Our effluent-dose analysis aligns with, yet also diverges from, prior haemofiltration trials. The IVOIRE RCT failed to show a survival or SOFA benefit when doubling the dose to 70 mL kg⁻¹ h⁻¹ in septic AKI [26], whereas we found a significant incremental drop in IL-6 (−1 266 vs. −989 pg mL⁻¹) and a one-point-greater SOFA improvement at ≥45 mL kg⁻¹ h⁻¹. Another study suggests that standard-volume filtration rapidly loses adsorptive capacity, leading to cytokine rebound at 48 h—an effect attenuated, though not abolished, by higher flows [29]. Nevertheless, recent work on Omicron-BA.5 shows a muted IL-6 response but an unchanged endothelial injury pattern compared with Delta [30].

Finally, the absence of a survival signal in our triple cohort echoes the ambivalent literature. A 2024 systematic review of adult septic shock ECMO reported pooled survival around 44% with VV-ECMO and 25% with VA-ECMO, highlighting substantial heterogeneity and persistent late mortality from secondary infections and bleeding [31]. The newest comparative meta-analysis in COVID-ARDS likewise records longer support times and higher bleeding rates without a firm survival advantage [24]. These data, together with our findings, argue that early physiological gains must be coupled with strategies targeting late complications—antifungal surveillance, neuro-protective anticoagulation and rehabilitation—to translate immunological recovery into durable outcome improvements.
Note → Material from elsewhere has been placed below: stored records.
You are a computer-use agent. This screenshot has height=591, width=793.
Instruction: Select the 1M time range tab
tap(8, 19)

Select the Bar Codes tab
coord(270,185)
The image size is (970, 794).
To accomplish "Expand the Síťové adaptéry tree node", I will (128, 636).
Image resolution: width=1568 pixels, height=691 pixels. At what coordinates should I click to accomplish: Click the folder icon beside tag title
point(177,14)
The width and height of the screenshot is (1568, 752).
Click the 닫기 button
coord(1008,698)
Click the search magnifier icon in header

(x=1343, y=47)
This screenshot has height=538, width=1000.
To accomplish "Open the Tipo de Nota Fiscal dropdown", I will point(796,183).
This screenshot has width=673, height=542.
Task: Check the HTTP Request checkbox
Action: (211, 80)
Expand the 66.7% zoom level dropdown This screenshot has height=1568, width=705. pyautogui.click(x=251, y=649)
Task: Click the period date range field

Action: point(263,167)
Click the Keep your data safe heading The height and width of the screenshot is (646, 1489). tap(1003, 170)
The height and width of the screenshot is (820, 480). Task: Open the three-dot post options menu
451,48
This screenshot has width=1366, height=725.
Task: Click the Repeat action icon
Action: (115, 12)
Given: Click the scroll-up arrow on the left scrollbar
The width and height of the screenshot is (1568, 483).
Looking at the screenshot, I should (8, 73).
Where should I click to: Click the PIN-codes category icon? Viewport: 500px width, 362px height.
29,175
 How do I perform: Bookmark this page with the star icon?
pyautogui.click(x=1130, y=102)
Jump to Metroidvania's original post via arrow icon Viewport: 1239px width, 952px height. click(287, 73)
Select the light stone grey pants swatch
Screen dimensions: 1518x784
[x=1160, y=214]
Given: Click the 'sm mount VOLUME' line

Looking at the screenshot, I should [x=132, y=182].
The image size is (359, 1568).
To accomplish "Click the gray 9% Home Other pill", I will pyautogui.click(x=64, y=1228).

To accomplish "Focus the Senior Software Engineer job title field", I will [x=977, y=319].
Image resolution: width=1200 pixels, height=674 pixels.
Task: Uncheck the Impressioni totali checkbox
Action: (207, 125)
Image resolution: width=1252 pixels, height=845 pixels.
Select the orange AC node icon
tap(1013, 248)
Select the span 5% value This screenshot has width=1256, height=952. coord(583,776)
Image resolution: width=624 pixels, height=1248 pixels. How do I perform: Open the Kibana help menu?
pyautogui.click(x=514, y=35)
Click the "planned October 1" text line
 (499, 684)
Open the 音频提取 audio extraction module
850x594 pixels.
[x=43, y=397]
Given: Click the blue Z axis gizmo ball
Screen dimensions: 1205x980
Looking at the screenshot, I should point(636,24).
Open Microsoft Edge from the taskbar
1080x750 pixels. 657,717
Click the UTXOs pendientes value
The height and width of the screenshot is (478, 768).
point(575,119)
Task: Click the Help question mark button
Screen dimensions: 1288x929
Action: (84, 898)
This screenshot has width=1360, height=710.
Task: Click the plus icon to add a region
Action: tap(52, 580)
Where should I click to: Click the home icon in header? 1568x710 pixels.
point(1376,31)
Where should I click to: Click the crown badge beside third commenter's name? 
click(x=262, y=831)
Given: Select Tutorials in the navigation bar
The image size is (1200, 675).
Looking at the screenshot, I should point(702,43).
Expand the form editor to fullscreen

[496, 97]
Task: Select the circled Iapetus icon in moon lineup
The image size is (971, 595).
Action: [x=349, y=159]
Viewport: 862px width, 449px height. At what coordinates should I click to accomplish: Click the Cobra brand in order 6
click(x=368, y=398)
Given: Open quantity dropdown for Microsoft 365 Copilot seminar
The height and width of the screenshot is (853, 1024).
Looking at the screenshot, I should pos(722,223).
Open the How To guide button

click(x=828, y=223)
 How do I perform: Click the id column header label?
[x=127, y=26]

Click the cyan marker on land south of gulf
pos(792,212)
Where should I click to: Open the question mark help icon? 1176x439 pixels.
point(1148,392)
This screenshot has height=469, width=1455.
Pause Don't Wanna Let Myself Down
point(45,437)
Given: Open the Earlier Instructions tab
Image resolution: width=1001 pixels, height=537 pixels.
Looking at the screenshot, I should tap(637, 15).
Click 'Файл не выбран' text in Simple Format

When contextualised against the 2025 ELSO quarterly report (n = 6 142 VV-ECMO runs, 38% COVID-19), our cohort exhibited comparable 28-day survival (39% vs. 41%) yet a shorter median IL-6 half-life (31 h vs. 46 h), possibly reflecting the routine use of high-cut-off filters in our centres.

4.2. Study Limitations

This retrospective, single-centre design is vulnerable to selection bias; notably, older frail COVID-19 patients seldom received ECMO, creating baseline imbalances. Severity imbalance persisted despite weighting techniques; readers should interpret the between-group contrasts as exploratory. Practice patterns evolved over the 7-year window (e.g., anticoagulation targets tightened post-2022), introducing temporal heterogeneity that could influence outcomes. Though statistical adjustment mitigated confounding, unmeasured factors such as time to antibiotic administration and lymphocyte phenotype could influence outcomes. Effluent-dose subgrouping reduced the sample size, limiting our power to detect mortality differences. External validity is tempered by our universal use of high-cut-off haemofilters and anti-Xa-guided heparin, protocols that are not standardised worldwide. Finally, cost analysis and long-term quality-of-life metrics were beyond our scope yet are crucial for policy decisions.

5. Conclusions

In this dual-centre observational analysis, VV-ECMO was associated with faster inflammatory-marker decline and multi-organ recovery in both COVID-19 and bacterial sepsis, with the greatest biochemical response observed in COVID-19 patients. Nevertheless, similar mortality across ECMO and non-ECMO COVID-19 suggests that early physiological gains alone do not guarantee survival; adjunctive strategies addressing late complications are required. Our effluent volume analysis indicates a dose–response relationship for cytokine clearance within ECMO, supporting precision haemofiltration guided by real-time biomarkers. Our data advocate for prospective, multi-centre trials that randomise patients to stratified ECMO strategies based on inflammatory phenotype, effluent dose and adjunctive immunotherapies, while capturing cost and long-term functional outcomes.